Well, clearly it means that at least someone at Redmond
recognized that SMB 2.0 had a bug, and a serious one, and fixed it
in Windows 7/Server 2008 R2... but not in Vista and Server
2008, for some reason. But what was that reason? The
best possible spin is that the programmer who found the bug simply
never put the "if it's a Vista SMB 2.0 bug, it's a Win 7 SMB 2.0
bug" pieces together and moved the information up the chain. A
less friendly spin would note that Microsoft has one of the most
iron-clad change command systems around, and that the big players
just said, "heck, we can't have another embarrassing Vista
story -- let's sweep this one under the rug and hope that Apple
never mentions it in the next PC/Mac advertisement." That's an even
particularly creepier thought since the Microsoft security bulletin
reveals that an attacker exploiting this bug could not only
bluescreen a system but in fact could take complete control
of that system.
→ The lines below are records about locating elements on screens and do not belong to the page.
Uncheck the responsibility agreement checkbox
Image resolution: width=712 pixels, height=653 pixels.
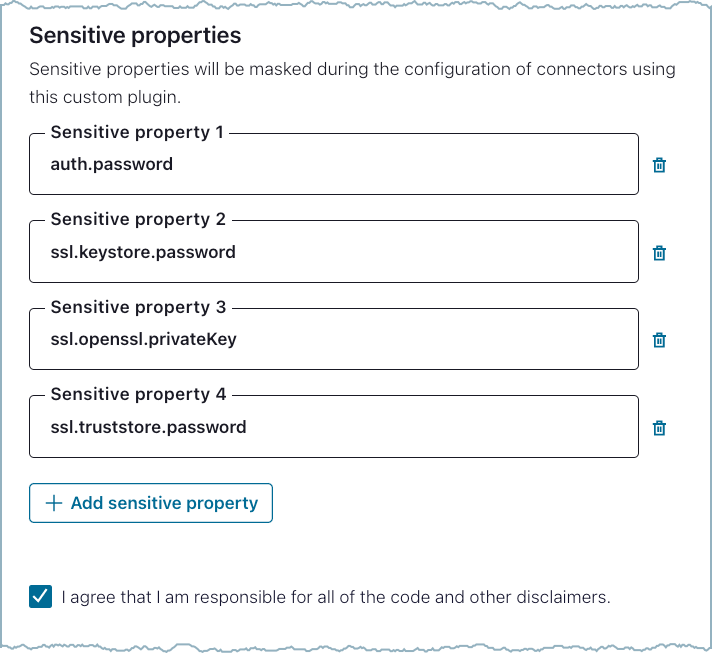point(41,597)
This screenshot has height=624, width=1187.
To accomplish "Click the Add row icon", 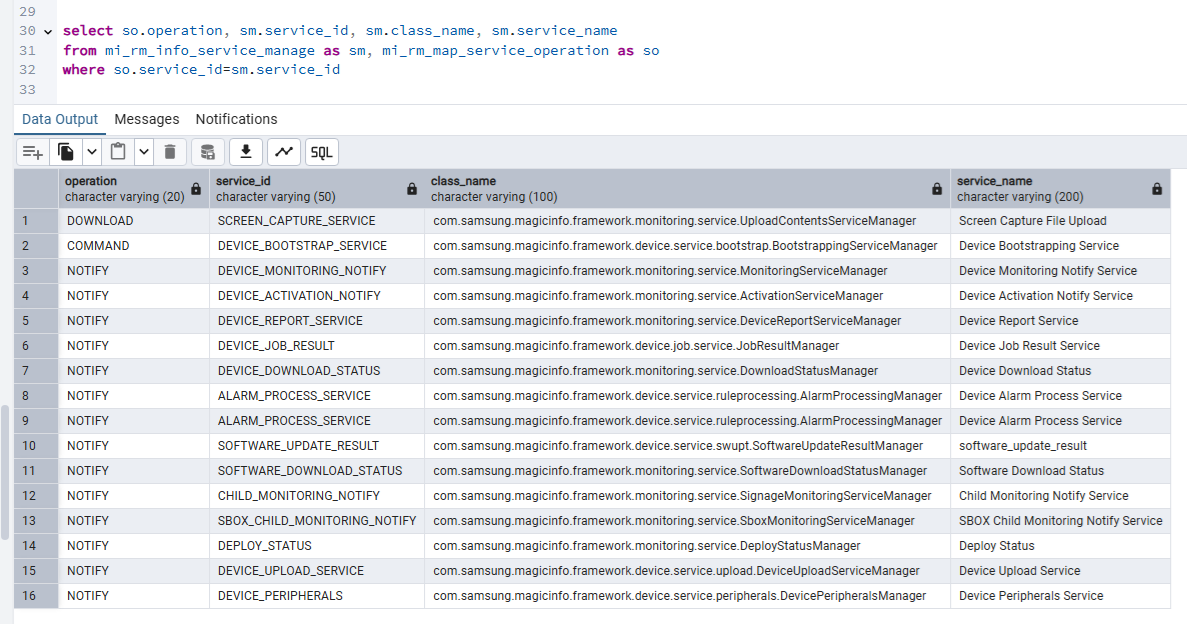I will 33,152.
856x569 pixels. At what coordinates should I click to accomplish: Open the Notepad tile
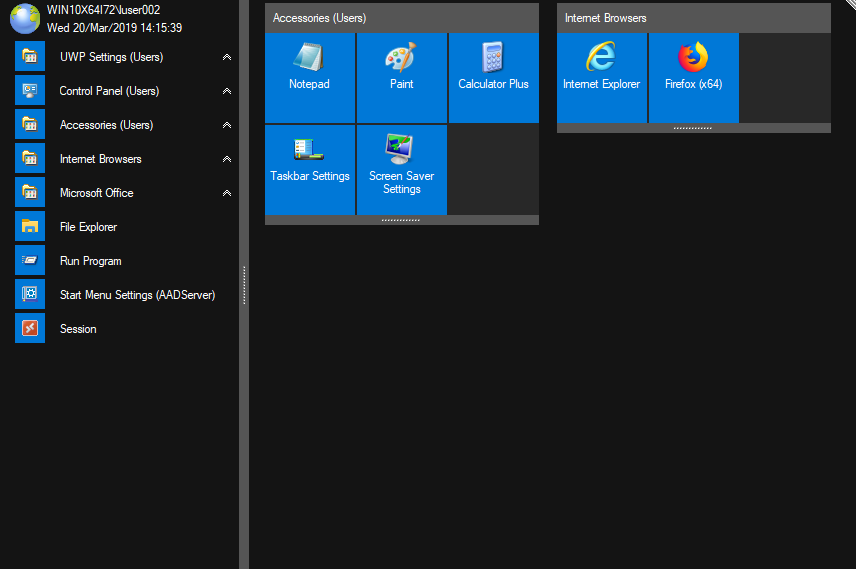pos(309,78)
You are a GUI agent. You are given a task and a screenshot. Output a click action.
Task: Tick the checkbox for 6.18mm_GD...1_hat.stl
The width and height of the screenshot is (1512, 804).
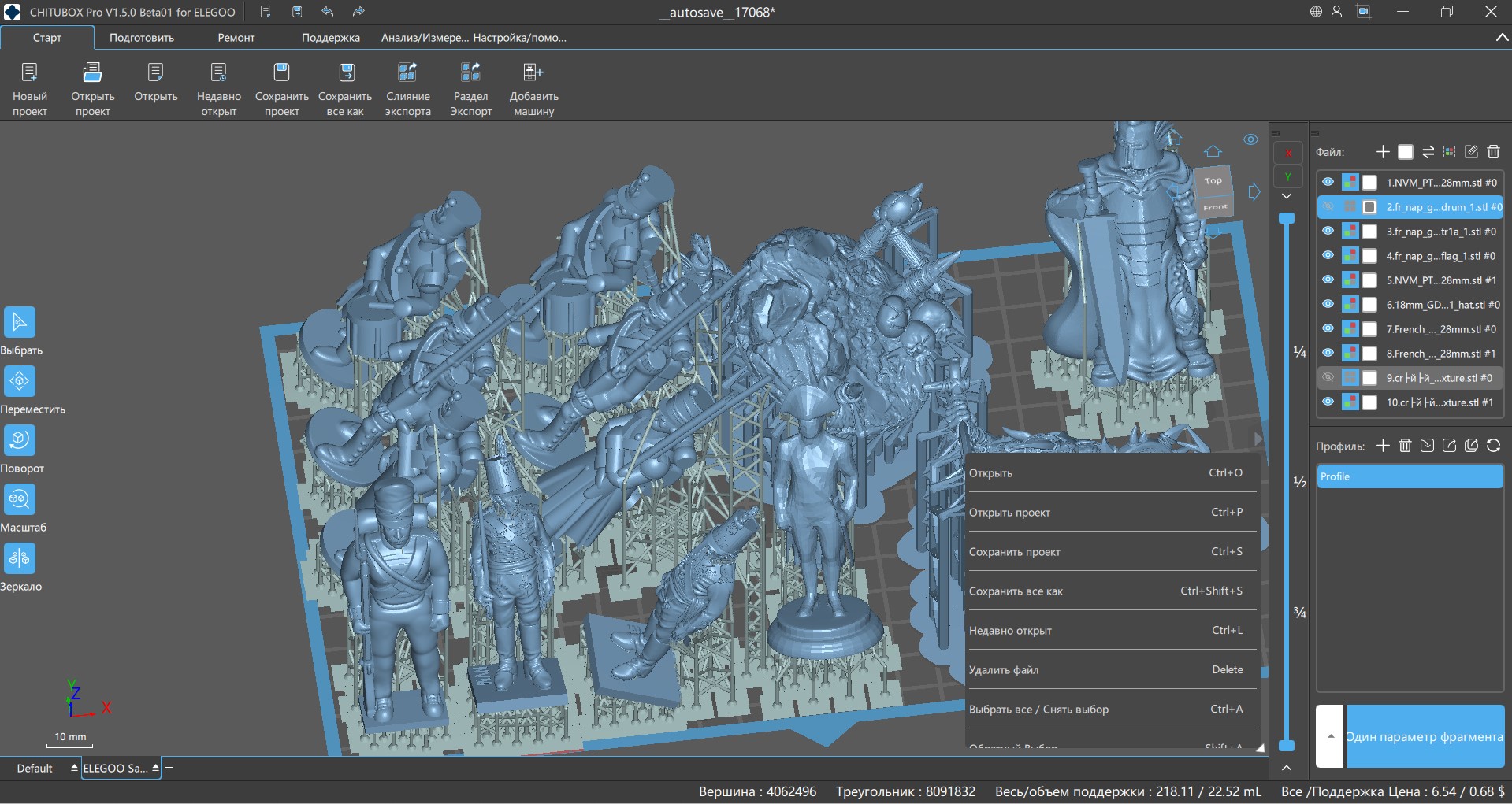(1369, 305)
I'm sure we'll never know the whole
Anyway, what should you do, assuming you have Vista and/or Server
2008 systems in-house? Obviously it's never a great idea to
expose TCP ports 139 or 445 to the big scary Internet, so if
someone's convinced your mother to turn her Vista firewall off, tell
her to turn it back on. On a larger scale, the Microsoft
security bulletin reveals a Registry hack to disable SMB 2.0 while
leaving the unaffected SMB 1.0 stack running. Apparently
adding a new REG_DWORD entry "smb2" to the HKLM\SYSTEM\CurrentControlSet\
Services\Lanmanserver\ Parameters key and setting that entry to 0,
then restarting the Server service kills SMB 2.0 while leaving SMB
1.0 intact. (Just delete the entry and restart the Server
service to undo it.) Let me clarify that as I write this,
there is no Internet-crawling worm based on this exploit... yet.
Nevertheless, I'd hasten to disable SMB 2.0 on any of my Vista or
2008 systems before the "killer SMB" worms appear.
And you thought it was going to be a quiet Monday.